If you have been following the training program, you will have done a ride or two over 50 miles long. If you have taken this at a modest pace, you may well be finding 50 mile rides almost routine. You may also have found the point where you feel reluctant to go any further!

 

PACED CLIMBING

If you are used to cycling in the UK, you will be used to short, sharp hills. You will be less accustomed to hills that continue for about 20 miles! The climbing technique required is somewhat different! If you are climbing a hill say 30 metres high, you will be used to judging it so that you start getting out of breath just as you reach the top, and catch up on the way down! This is known in technical circles as going onto oxygen debt on the climb. On an ascent of 100 metres or more vertically your breathing rate is likely to reach a high level at the top!

 

Mountains are climbed are steadier speed –except for the sprint finishes! It is worth practicing long climbs if possible. If you have no steep hills near you, a reasonable substitute for a long 7% climb taken at 7mph is a longer 3.5% climb taken nearly at twice the speed. Of course if you have a chance to try out a few real mountains that is even better!
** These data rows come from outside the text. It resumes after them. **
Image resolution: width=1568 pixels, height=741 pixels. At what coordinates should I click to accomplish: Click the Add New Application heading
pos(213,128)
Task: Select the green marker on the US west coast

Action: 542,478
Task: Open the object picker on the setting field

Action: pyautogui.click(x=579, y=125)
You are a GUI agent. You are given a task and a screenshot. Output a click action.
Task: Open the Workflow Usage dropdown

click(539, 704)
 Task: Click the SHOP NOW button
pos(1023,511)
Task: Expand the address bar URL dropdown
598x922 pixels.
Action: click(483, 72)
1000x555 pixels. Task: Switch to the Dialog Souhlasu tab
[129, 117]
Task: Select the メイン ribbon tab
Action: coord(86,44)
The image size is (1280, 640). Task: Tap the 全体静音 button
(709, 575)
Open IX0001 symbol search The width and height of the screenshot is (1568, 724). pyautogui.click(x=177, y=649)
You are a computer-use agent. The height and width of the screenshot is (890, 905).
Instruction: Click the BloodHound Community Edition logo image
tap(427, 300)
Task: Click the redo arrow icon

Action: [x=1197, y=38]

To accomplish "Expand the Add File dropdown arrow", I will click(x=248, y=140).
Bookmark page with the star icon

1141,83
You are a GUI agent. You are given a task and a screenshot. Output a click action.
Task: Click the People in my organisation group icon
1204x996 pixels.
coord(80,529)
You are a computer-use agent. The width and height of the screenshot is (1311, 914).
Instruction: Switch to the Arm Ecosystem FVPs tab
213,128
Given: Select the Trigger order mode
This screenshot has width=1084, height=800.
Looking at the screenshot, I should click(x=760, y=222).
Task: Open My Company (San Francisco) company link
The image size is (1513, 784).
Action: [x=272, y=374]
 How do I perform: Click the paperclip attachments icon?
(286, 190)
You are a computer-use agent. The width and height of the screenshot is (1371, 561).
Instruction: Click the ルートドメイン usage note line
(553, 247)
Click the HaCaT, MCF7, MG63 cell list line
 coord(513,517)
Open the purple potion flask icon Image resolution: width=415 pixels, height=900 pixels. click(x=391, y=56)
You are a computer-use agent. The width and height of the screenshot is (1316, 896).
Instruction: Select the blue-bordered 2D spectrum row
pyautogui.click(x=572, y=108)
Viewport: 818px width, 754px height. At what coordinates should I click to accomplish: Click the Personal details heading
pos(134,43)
Areas such as Snowdonia present such an opportunity in the UK.

 

DISTANCE

The recommendation in February was to do at least one ride in the 50 to 70 mile range. Unless you are already doing 120 mile rides, it is a good strategy to continue to increase your mileage, ready for a challenge on the 100 mile barrier, perhaps in April. This would mean a ride over 60 miles in March – maybe 80 miles. If there is not time for a ride of this length, and you are repeating a shorter ride, a good training strategy is to increase the speed away from casual touring speeds towards racing speeds. Recording average speeds in your training diary is a good motivator.

 

There will probably be three refreshment stops in the Etape du Tour – one at Lourdes, one near the top of Tourmalet at La Mongie and possibly a water stop at the foot of Hautacam. It is therefore highly reasonable to stop along the way on your long rides at a couple of cafes, as well as making the day more pleasant!

 

PLANNING

Training alone has the advantage that it allows you to set your own pace, but that pace will probably increase if you train with a friend or cycle club, and take part in events such as Audaxes or Cyclosportives. There are now numerous cyclosportives springing up in the UK – a huge improvement in a few years ago when it was necessary to travel to Spain, France or Italy to take part in such an event. Now is a good time to book yourself into a few events! If you are interested in joining our Snowdonia training trip, let me know!

 

STRENGTHS

By now you are probably becoming aware of your strengths and weaknesses – speed on the flat, climbing ability, group riding expertise, descending, endurance, pacing … and you will be realising in which areas you need to improve the most. Considering the target we are planning to reach, climbing and endurance will be high on most people’s lists. So decide which areas you need to concentrate on.

 

BIKE  

In the interesting video on Cyclosportive training given away recently free with Cycling Plus magazine, the SIS team were interviewed as they climbed Tourmalet. Almost without exception they were in bottom gear, and some were wishing they had a lower bottom gear! Certainly my experience on climbs such as Tourmalet has always been the lower the gear the better (within reason!) – maybe there is a lesson to be learned here!

 

Anyway – enjoy your training – the hard climbs, the thrilling descents and the views from the top!